Saved data entries:
───
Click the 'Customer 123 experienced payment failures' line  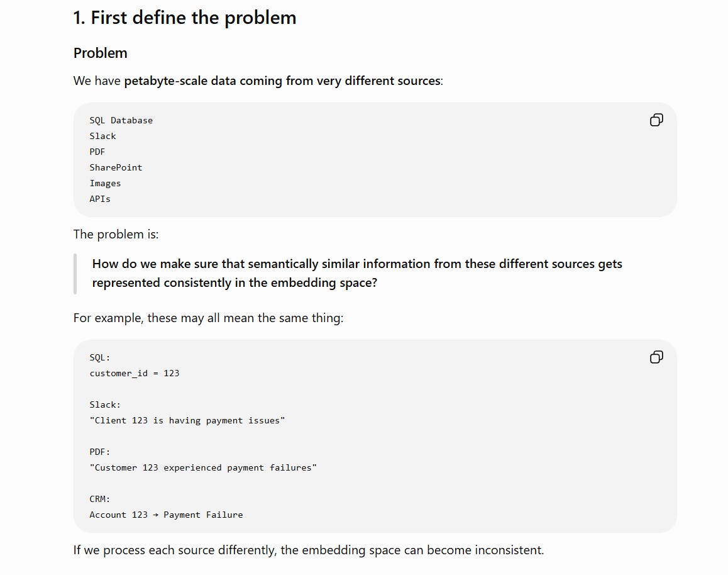tap(203, 467)
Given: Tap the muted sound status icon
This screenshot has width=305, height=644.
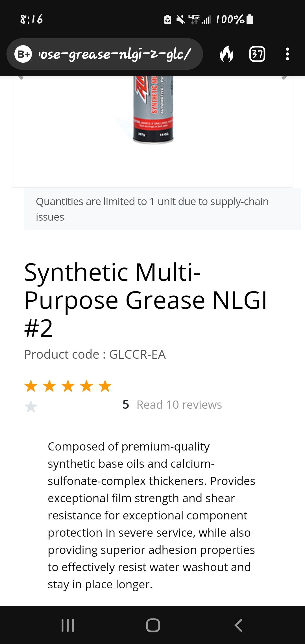Looking at the screenshot, I should (x=180, y=19).
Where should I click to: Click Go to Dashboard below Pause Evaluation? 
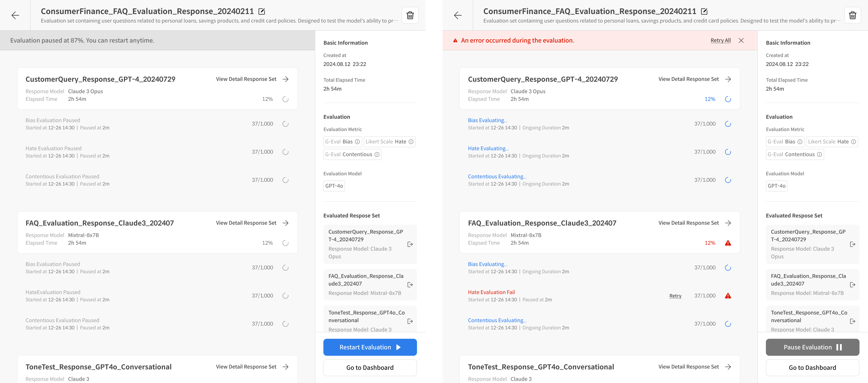click(x=812, y=367)
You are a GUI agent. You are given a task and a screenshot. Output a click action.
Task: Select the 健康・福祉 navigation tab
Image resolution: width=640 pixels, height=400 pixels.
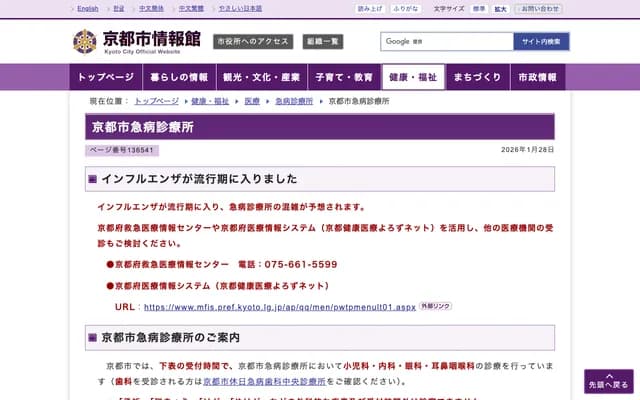[x=413, y=77]
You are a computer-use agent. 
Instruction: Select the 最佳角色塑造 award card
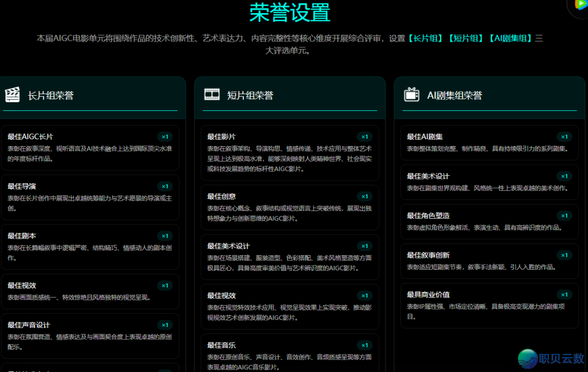pyautogui.click(x=489, y=222)
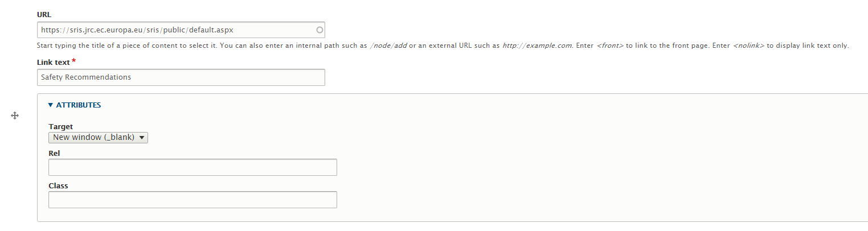Image resolution: width=868 pixels, height=231 pixels.
Task: Click the autocomplete circle icon in URL field
Action: pos(320,30)
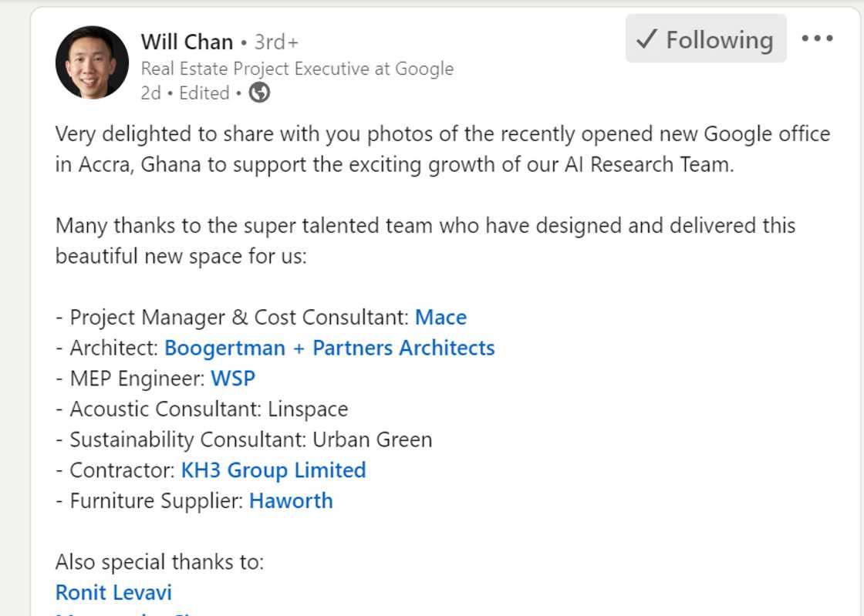The width and height of the screenshot is (864, 616).
Task: Click the globe post-visibility icon
Action: pyautogui.click(x=259, y=93)
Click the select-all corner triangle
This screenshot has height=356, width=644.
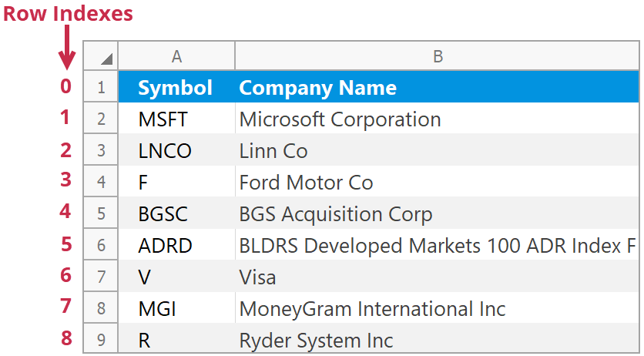[x=106, y=59]
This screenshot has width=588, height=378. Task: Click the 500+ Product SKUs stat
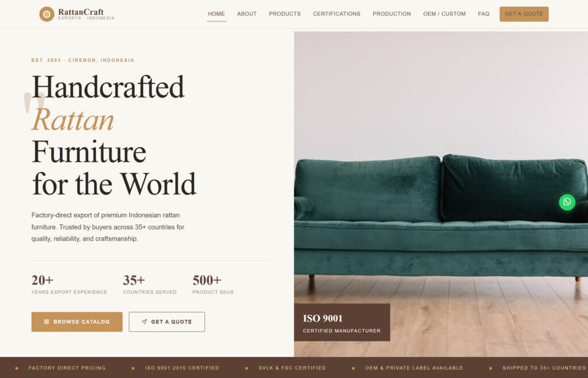point(213,285)
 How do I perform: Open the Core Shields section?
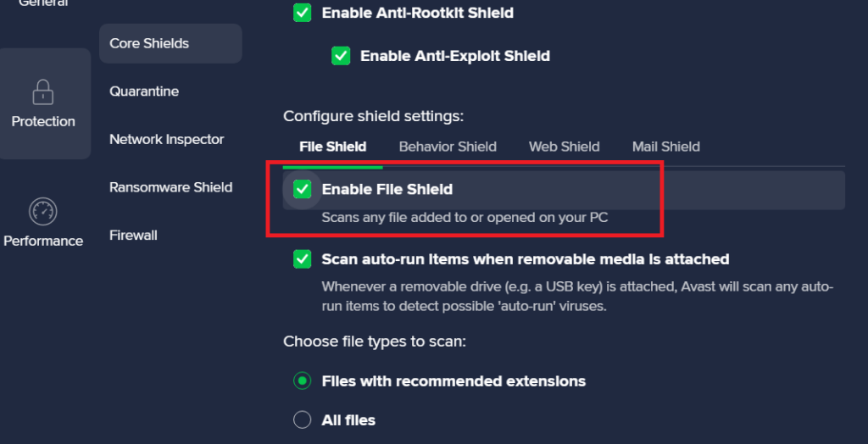149,43
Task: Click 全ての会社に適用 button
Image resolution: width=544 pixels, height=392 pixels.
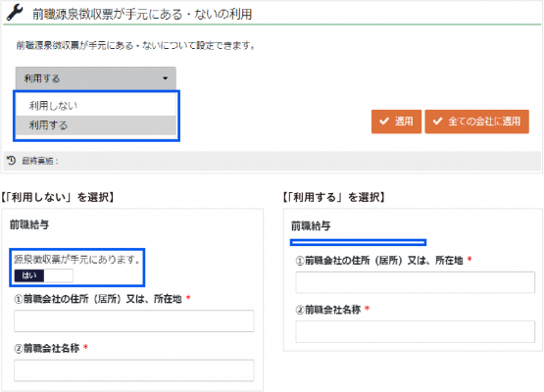Action: [476, 122]

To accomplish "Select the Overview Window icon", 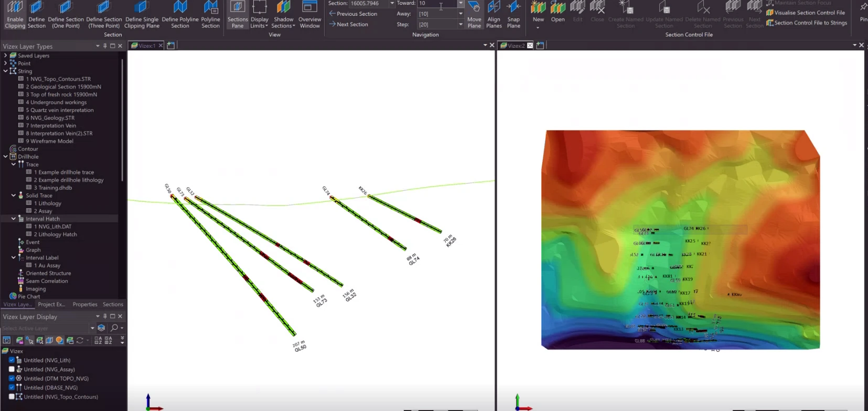I will click(x=309, y=15).
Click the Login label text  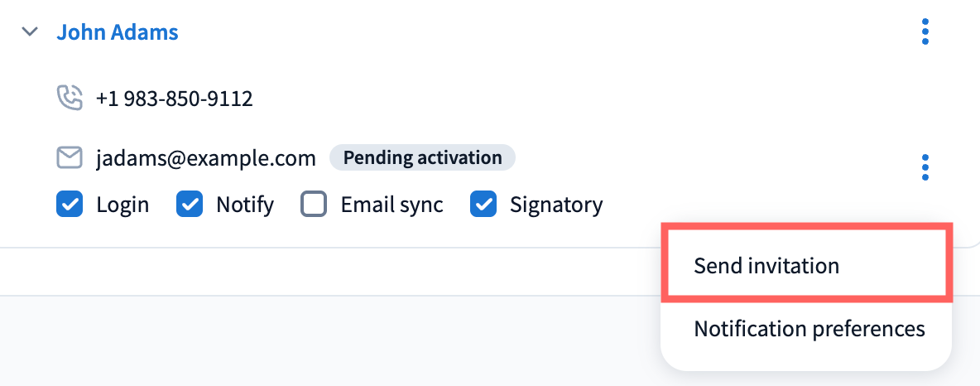[123, 205]
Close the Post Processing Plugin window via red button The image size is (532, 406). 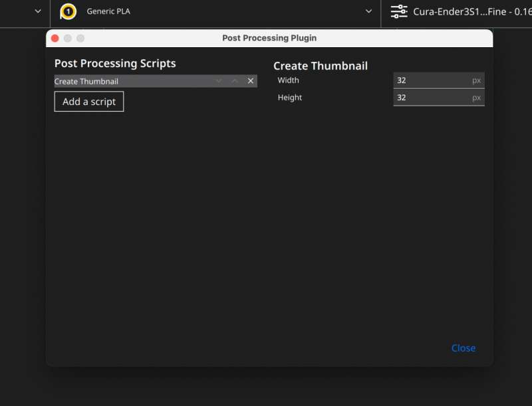tap(55, 39)
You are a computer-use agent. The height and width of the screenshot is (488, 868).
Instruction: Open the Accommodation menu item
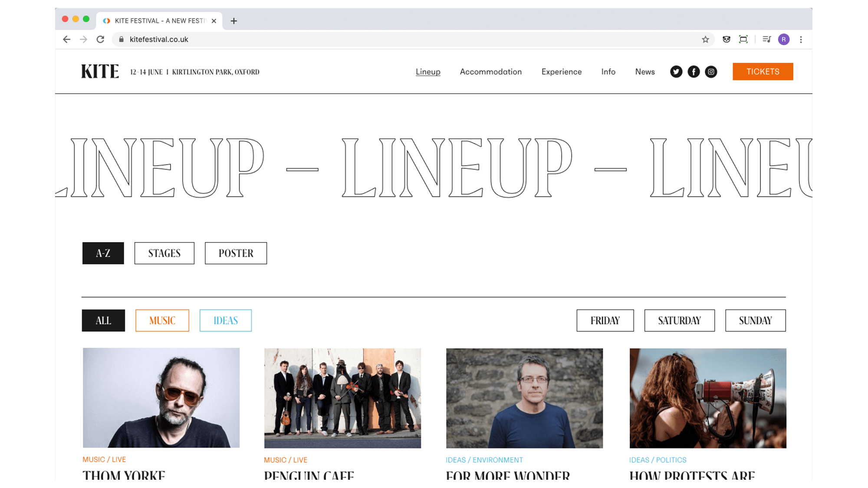[491, 72]
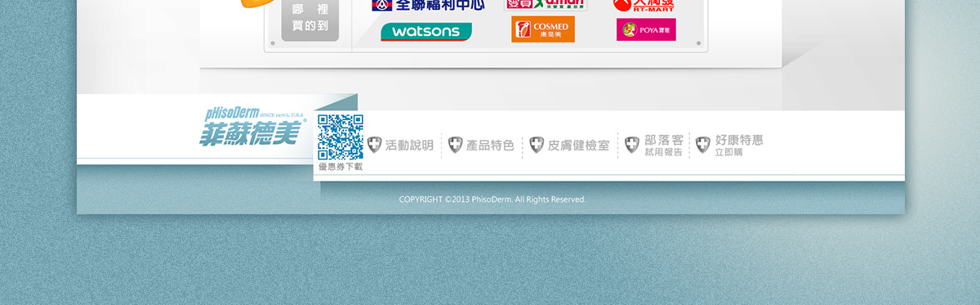Open the 皮膚健檢室 menu item
This screenshot has width=980, height=305.
(x=578, y=146)
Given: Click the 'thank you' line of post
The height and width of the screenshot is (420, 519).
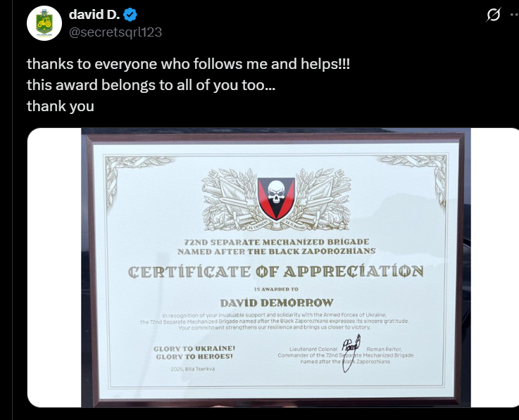Looking at the screenshot, I should coord(61,106).
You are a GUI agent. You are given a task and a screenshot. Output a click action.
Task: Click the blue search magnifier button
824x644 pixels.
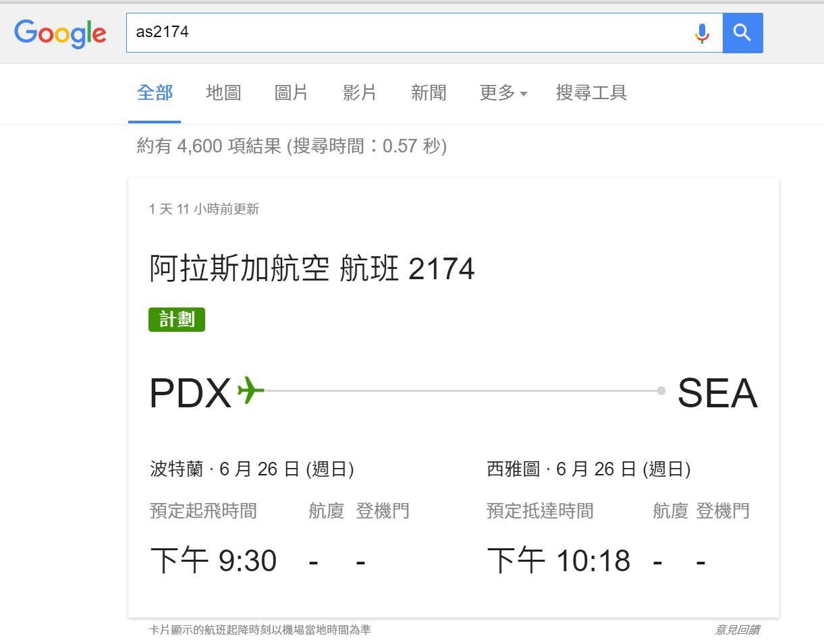click(x=742, y=32)
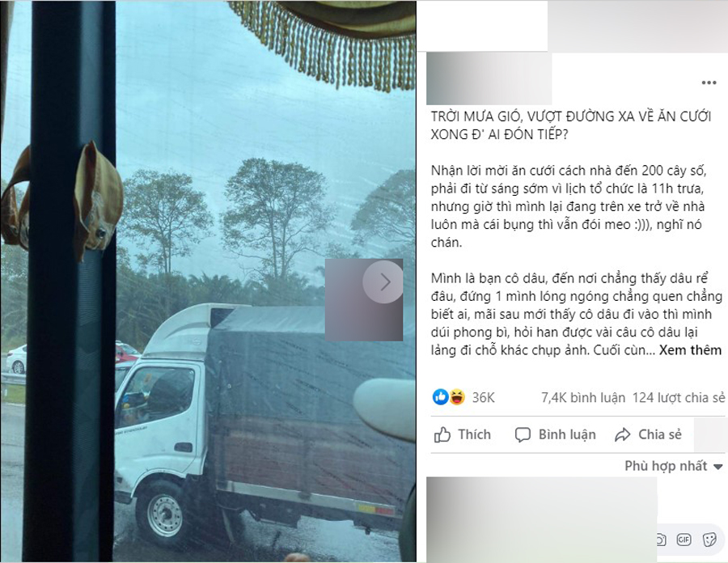
Task: Click the share arrow icon
Action: tap(623, 435)
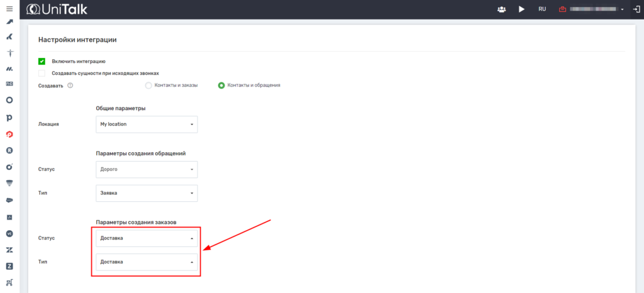Select the red highlighted sidebar integration icon
644x293 pixels.
click(9, 134)
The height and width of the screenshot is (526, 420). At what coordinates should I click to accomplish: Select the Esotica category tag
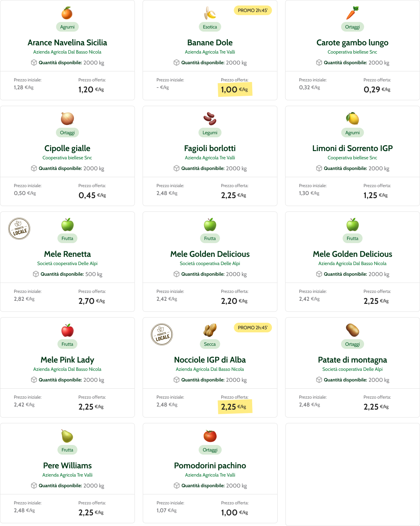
───
Exercise objective:
Note every line of the entries in which "computer" appears, and copy it down.

Answer to this task:
You are a computer-use agent. 
You are a computer-use agent. The height and width of the screenshot is (488, 868).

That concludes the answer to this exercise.